* **EXERCISE**: Please transcribe only the lines between the one containing "Task: Click the" and the end of the records, both ends included, exactly as written; skip every picture.

- Opening Delimiter -

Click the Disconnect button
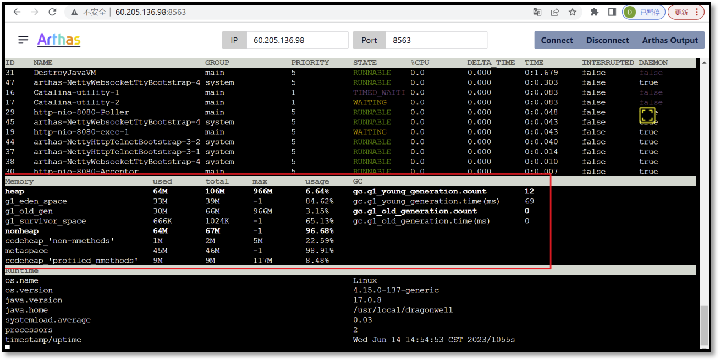607,40
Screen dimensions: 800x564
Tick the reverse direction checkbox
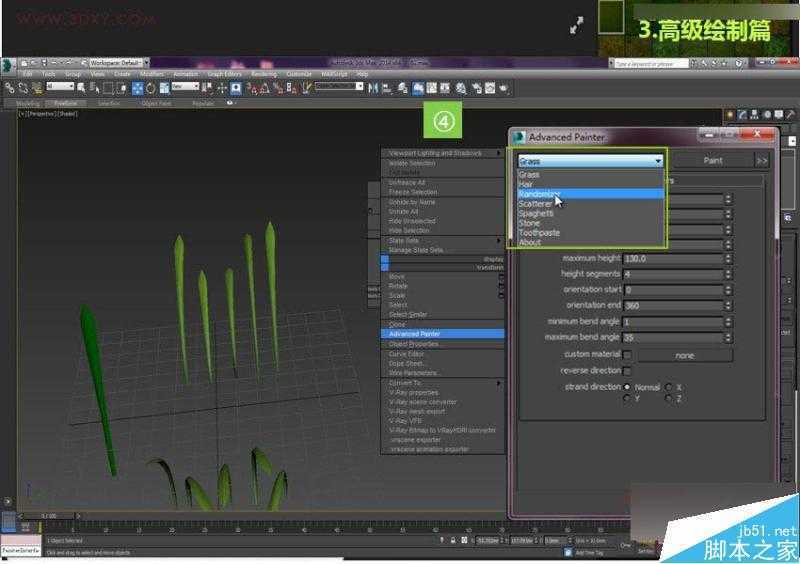coord(627,371)
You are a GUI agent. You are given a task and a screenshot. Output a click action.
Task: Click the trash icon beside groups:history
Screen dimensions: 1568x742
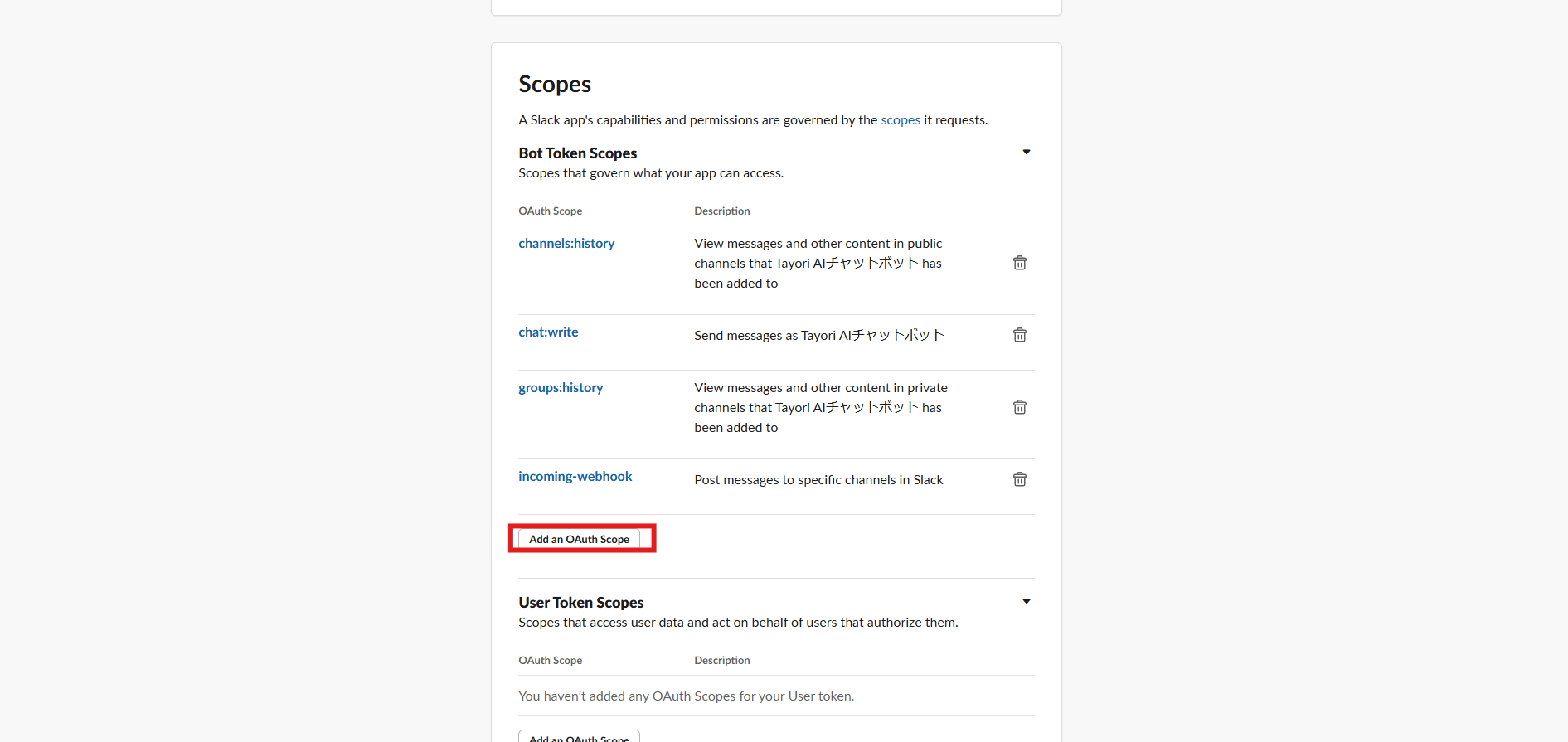coord(1020,407)
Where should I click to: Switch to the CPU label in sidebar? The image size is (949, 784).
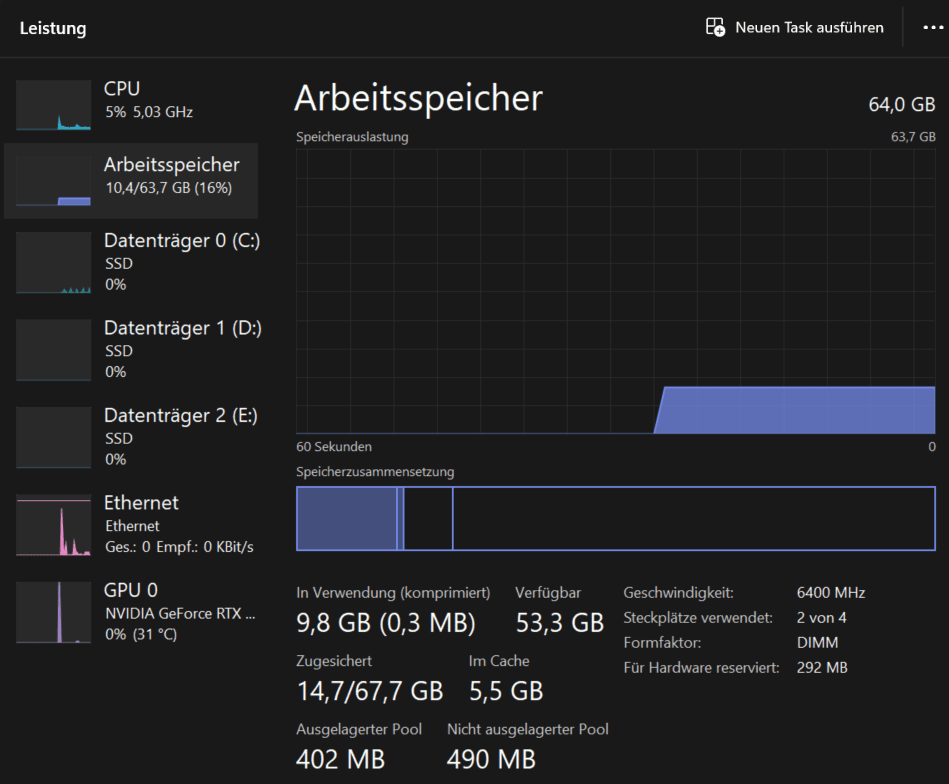(122, 89)
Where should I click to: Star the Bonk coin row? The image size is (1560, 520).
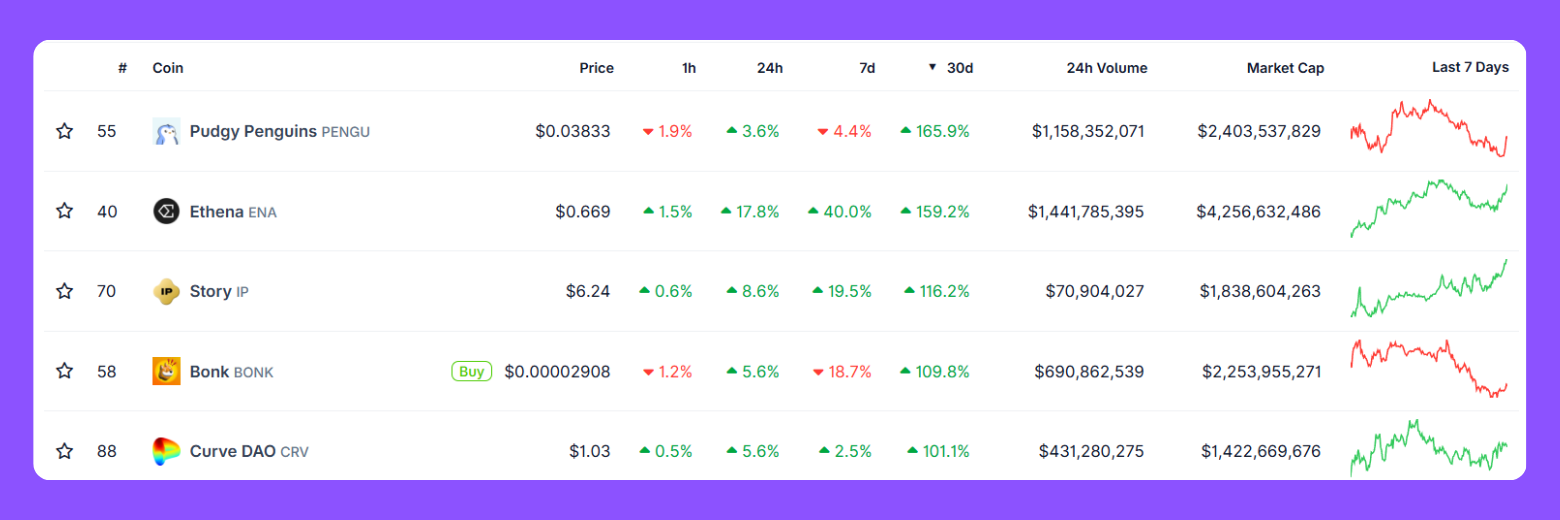point(65,371)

- Closing Delimiter -

* **OUTPUT FOR THIS TASK**:
Task: Click the trash icon beside groups:history
Screen dimensions: 1568x742
coord(1020,407)
Where should I click to: Switch to the CPU label in sidebar? The image size is (949, 784).
(122, 89)
Where should I click to: Star the Bonk coin row? The image size is (1560, 520).
point(65,371)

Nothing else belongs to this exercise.